Nova Scotia

What teachers' job action means for school lunch, breakfast programs

Some breakfast and hot lunch programs at Nova Scotia schools will be affected by the pending job action from teachers.

Parents should check with their school if their child uses school breakfast or lunch programs

Some school breakfast and lunch programs won't happen during the work-to-rule job action teachers are expected to take beginning Dec. 5. (Hans Pennink/Associated Press)

Some breakfast and hot lunch programs at Nova Scotia schools will be affected by the pending job action by teachers.

The Nova Scotia Teachers Union said its members will work-to-rule starting Dec. 5, which means they will perform only duties required by their contract and no more.

Here's what school boards say work-to-rule will mean for their lunch and breakfast programs: 

Tri-County Regional School Board

It should be business as usual for students who eat breakfast and lunch at the Tri-County Regional School Board.

"We are working with staff to ensure breakfast programs and lunch programs continue," Lisa Doucet, the superintendent of schools, said Thursday.

Annapolis Valley Regional School Board

The AVRSB has posted answers to frequently asked questions about the job action on its website. It will continue providing supervision at lunch time and at recess.

"Breakfast programs may continue with the assistance of volunteers, and this will be a school-based decision," the board says on its site.

Halifax Regional School Board

The HRSB has also posted a note about what to expect during the job action. 

"Breakfast and/or hot lunch programs may be impacted. Any changes will be communicated to you by the school," writes Elwin LeRoux, superintendent of schools.

Ellenvale Junior High School, for instance, has told parents via email that it won't offer its breakfast program during the job action. 

Doug Hadley, spokesman for the board, said it has more than 100 breakfast programs run in different ways.

There may be no impact at schools where NSTU members are not involved, he said, while breakfast programs run entirely by NSTU members may not be able to operate.

He added that some programs could operate, but will look different. For instance, what was a sit-down breakfast may instead be a "grab-and-go."

Cape Breton-Victoria Regional School Board

The CBVRSB posted an FAQ on the job action, but no specific information on any breakfast or lunch programs.

Beth MacIsaac, the board superintendent, advised parents to contact schools to find out if the breakfast programs are continuing to run. 

"What some schools are doing is developing a grab-and-go package for kids that they can pick up in the morning," she said. "There won't be time for a full hot breakfast program unless it is completely run by volunteers."

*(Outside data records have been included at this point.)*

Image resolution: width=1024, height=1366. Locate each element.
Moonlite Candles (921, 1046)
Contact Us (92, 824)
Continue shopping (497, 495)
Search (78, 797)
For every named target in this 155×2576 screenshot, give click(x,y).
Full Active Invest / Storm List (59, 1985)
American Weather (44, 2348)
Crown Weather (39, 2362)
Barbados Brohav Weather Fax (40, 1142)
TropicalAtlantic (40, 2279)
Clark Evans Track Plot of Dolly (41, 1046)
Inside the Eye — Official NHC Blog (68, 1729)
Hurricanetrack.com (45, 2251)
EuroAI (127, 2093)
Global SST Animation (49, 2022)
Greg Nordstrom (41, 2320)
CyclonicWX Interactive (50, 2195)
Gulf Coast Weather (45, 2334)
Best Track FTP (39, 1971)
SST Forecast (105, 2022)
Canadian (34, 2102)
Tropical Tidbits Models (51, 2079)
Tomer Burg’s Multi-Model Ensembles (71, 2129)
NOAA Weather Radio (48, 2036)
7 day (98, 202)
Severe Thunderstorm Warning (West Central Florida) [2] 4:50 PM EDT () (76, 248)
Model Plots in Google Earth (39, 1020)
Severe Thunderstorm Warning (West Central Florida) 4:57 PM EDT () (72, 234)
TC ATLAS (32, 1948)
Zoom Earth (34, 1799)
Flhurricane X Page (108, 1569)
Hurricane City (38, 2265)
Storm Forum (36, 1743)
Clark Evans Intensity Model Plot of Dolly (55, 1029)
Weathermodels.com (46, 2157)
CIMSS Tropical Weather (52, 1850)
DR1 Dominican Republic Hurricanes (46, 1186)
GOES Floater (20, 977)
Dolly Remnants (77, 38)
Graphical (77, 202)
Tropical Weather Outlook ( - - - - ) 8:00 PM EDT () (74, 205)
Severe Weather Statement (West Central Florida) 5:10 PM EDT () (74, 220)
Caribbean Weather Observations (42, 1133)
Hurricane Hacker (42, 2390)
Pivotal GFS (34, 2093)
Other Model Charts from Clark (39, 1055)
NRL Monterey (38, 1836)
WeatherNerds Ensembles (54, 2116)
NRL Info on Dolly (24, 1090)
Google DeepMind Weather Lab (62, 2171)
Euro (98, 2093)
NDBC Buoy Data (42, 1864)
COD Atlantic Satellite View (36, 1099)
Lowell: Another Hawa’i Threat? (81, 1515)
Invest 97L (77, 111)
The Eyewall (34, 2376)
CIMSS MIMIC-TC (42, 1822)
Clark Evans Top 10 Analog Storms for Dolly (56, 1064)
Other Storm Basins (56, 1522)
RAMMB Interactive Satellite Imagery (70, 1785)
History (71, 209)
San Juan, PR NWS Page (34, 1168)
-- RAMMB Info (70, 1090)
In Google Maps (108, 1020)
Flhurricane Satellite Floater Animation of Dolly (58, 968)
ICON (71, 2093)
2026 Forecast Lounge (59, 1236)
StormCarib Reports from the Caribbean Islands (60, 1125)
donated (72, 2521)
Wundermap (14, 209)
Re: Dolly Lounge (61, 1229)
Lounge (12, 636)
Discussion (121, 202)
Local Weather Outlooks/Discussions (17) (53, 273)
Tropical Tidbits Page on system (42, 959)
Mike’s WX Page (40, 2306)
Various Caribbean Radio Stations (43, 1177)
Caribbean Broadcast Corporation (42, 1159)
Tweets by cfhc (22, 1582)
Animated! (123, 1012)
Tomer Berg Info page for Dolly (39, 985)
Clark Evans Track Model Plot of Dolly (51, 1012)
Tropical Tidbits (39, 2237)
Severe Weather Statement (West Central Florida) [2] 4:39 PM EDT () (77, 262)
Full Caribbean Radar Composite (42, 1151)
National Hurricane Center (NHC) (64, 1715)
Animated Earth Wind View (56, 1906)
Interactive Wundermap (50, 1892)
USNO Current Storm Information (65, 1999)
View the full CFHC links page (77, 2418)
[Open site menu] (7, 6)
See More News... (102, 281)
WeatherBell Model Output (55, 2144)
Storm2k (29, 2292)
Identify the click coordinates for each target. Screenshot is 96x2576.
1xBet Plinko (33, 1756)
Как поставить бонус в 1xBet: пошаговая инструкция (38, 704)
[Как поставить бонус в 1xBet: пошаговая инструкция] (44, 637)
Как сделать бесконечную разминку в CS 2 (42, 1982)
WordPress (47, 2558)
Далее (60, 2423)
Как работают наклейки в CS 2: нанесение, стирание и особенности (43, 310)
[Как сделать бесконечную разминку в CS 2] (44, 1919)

South Shore Regional School Board

Scott Milner, superintendent of the SSRSB, said lunch programs and the cafeterias will continue "as long as possible." How long will depend on how much supervision can be provided and if money can be collected.

"SSRSB will be providing breakfast programs where they are regularly offered within the 20-minute window when schools will be open to students in the morning. Community and parent volunteers will also be continuing their work, but within the 20-minute window," he added.

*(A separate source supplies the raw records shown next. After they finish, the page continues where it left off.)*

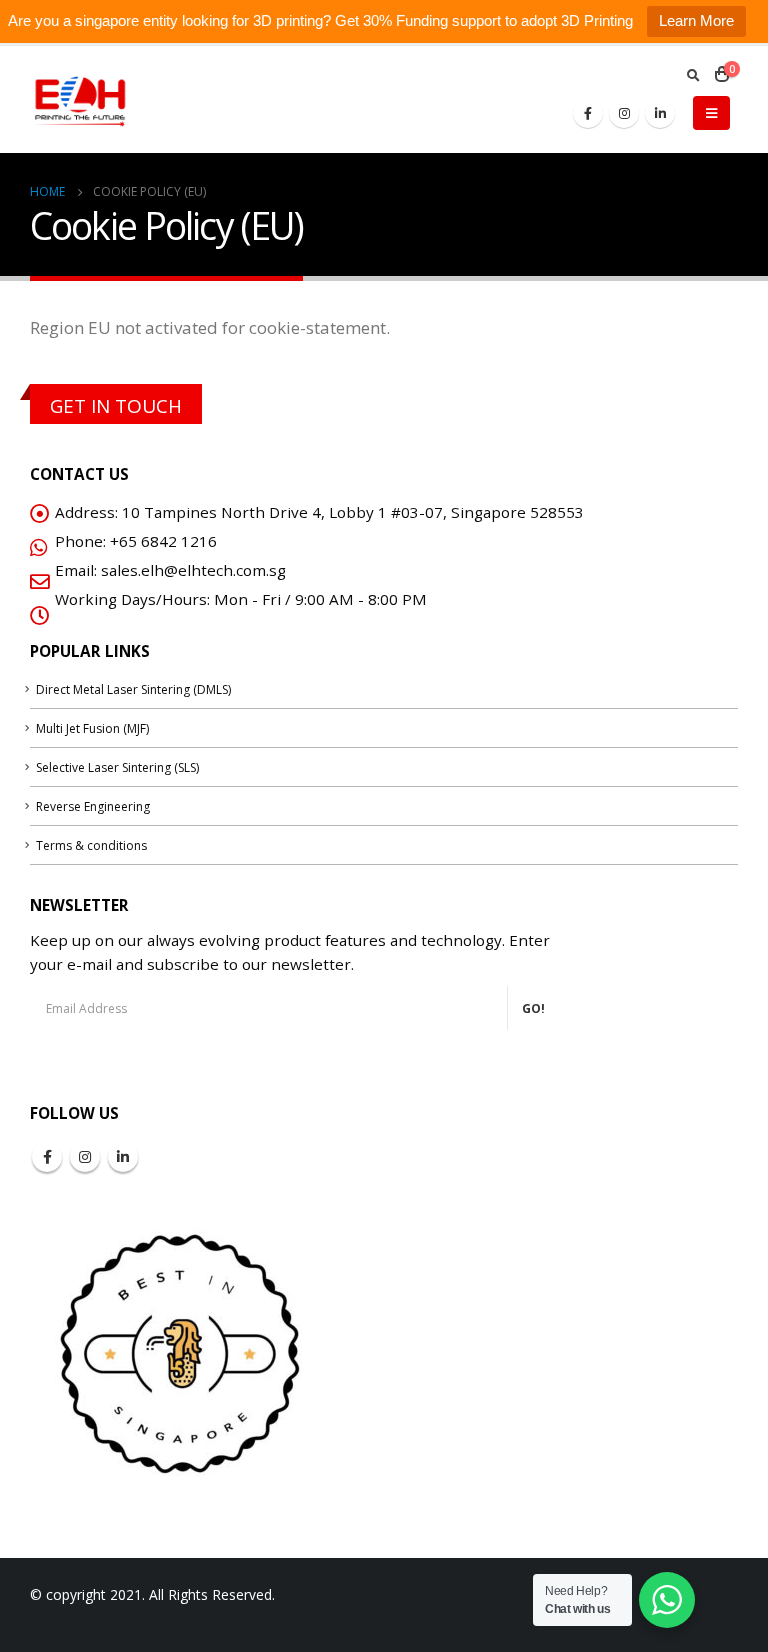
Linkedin (123, 1157)
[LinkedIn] (660, 113)
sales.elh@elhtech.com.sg (193, 570)
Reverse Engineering (93, 806)
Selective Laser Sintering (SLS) (117, 767)
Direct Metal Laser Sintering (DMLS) (133, 689)
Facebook (47, 1157)
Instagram (85, 1157)
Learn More (696, 20)
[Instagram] (624, 113)
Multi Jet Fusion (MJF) (92, 728)
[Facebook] (588, 113)
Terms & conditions (91, 845)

Strait Regional School Board

The Strait Regional School Board posted an FAQ to its site explaining what can be expected at the school during the job action. It says breakfast programs may be affected and individual schools will tell parents what's happening. 

Chignecto-Central Regional School Board

Debbie Buott-Matheson, spokeswoman for the Chignecto-Central Regional School Board, said they anticipate no changes to cafeteria or lunch service at their schools.

"With regards to breakfast programs, we are working to figure this out now. It is our hope that breakfast programs will be able to continue during the period of strike activity, but this will need to be determined on a school-by-school basis," she said Friday.

CBC News has not yet heard from Conseil scolaire acadien provincial.

Christmas concerts, field trips cancelled

The union that represents public school teachers in Nova Scotia decided on work-to-rule job action after contract talks with the province collapsed. The Nova Scotia Teachers Union said its 9,300 teachers will only do work required by their contract. Teachers will continue to teach and prepare lessons. 

In the simplest terms, it means teachers will show up just 20 minutes before the start of each school day, only do tasks related to classroom learning and leave 20 minutes after the end of each school day. The arrival and departure edict also applies to teachers with administrative duties.

Extracurricular events such as Christmas concerts, field trips and sporting events will all be cancelled as of Dec. 5. In the case of the latter, an official with the Nova Scotia School Athletic Federation said as long as work-to-rule is in place, the organization's insurance is null and void. That means no games, tournaments, exhibitions or even practices.